Recent advancements in the field of AI have left us with a large number of algorithms. Although the newer algorithms get better and better at handling the massive amount of data available, it gets a bit tricky to keep up with the more recent versions and know when to use them.
However, luckily, most of the time, these new algorithms are nothing but a tweak to the existing algorithms, improving them in some aspects. So, if you have a solid concept of the older algorithms, learning and applying the newer ones becomes a breeze.
With that said, two such topics are decision trees and random forests. Although their relationship is quite literally explained in their names, today, we will see what exactly is the difference between both algorithms and what aspect of decision trees the random forests improve. Moreover, we will also be seeing how one can choose which algorithm to use.
Here’s a summarized side-by-side comparison table between decision trees and random forests, so you can pick whichever you want based on your specific needs.
Decision Tree | Random Forest |
It is a tree-like structure for making decisions. | Multiple decision trees are combined together to calculate the output. |
Possibility of Overfitting. | Prevents Overfitting. |
Gives less accurate results. | Gives accurate results. |
Simple and easy to interpret. | Hard to interpret. |
Less Computation | More Computation |
Simple to visualize. | Complex Visualization. |
Fast to process. | Slow to process. |
I do think it’s wise to further dig into what a decision tree is, how it works and why people use it, and the same for random forests, and a bit more on the specifics on how they differ from each other. So, let’s get going!
What is a Decision Tree?
Understanding decision trees and how they work is critical to understanding the difference between them and random forests. Once you have a sound grasp of how they work, you’ll have a very easy time understanding random forests.
Decision trees are supervised learning algorithms mainly used for classification problems. However, they can also be used for regression problems. Decision trees are quite literally built like actual trees; well, inverted trees.

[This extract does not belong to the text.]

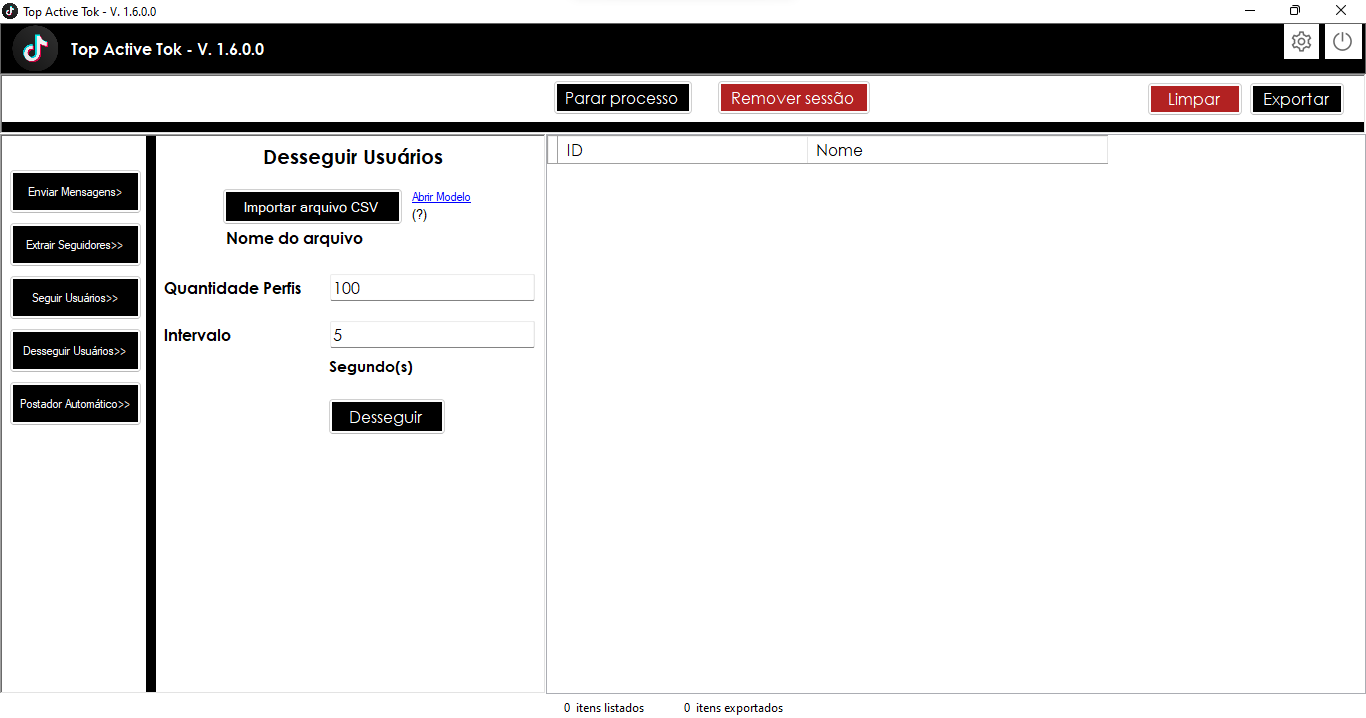Open the settings gear icon
This screenshot has height=718, width=1366.
[1301, 41]
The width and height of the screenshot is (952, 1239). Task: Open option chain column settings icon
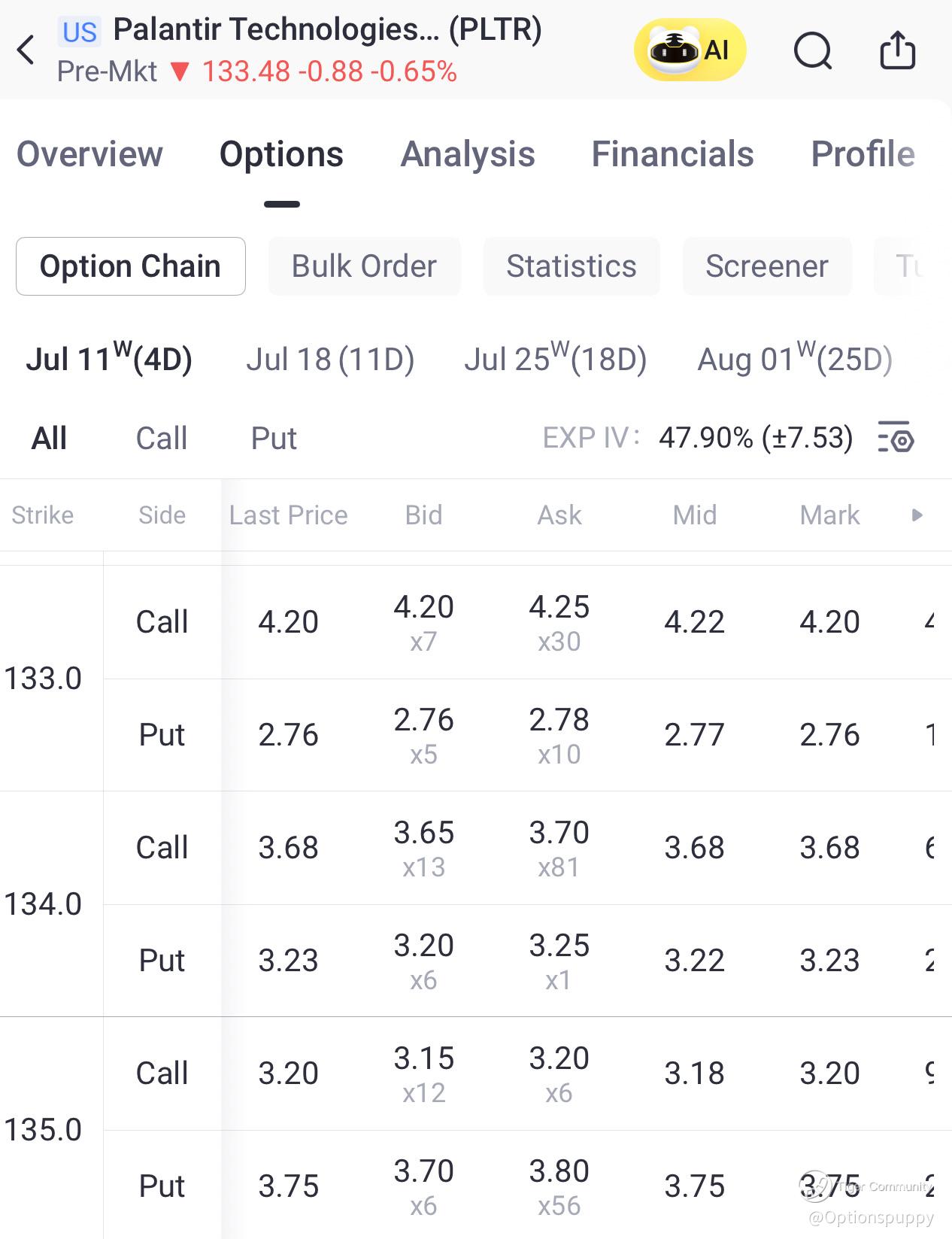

Unlike real-life trees that spread upwards, decision trees start from the top and spread downwards, with branches splitting till they reach the leaf nodes.
Let’s go through some basic terms that you’ll need to understand decision trees properly:
- Node: Each data point in the decision tree is referred to as a node, irrespective of its position in the structure. So, all three features, namely Humidity, Weather, and Windy, represent a node.
- Root: The root is where the tree starts from. It’s the node at the top-most position in the decision tree, and every tree has only a single root node. In the above diagram, the humidity represents the node.
- Split: The splitting point is crucial in a decision tree. It determines how well the tree can classify the data. It’s where a node is further split into multiple nodes. Splitting is usually done by calculating either information gain or entropy. The lines after each node are the splitting points in the above diagram.
- Leaf: The leaf node is the endpoint, where no further splitting can happen. A tree can have multiple leaf nodes. The above diagram has multiple leaf nodes labeled ‘Yes’ or ‘No’.
That’s pretty much all the terminology you’d need to be familiar with; let’s jump on to how they work now.
How Do They Work?
In this section, we’ll dig into what the decision trees look like when in action. For the sake of simplicity, let’s take the classic golf-playing example of predicting whether or not to play golf based on the weather conditions (weather, humidity, windy).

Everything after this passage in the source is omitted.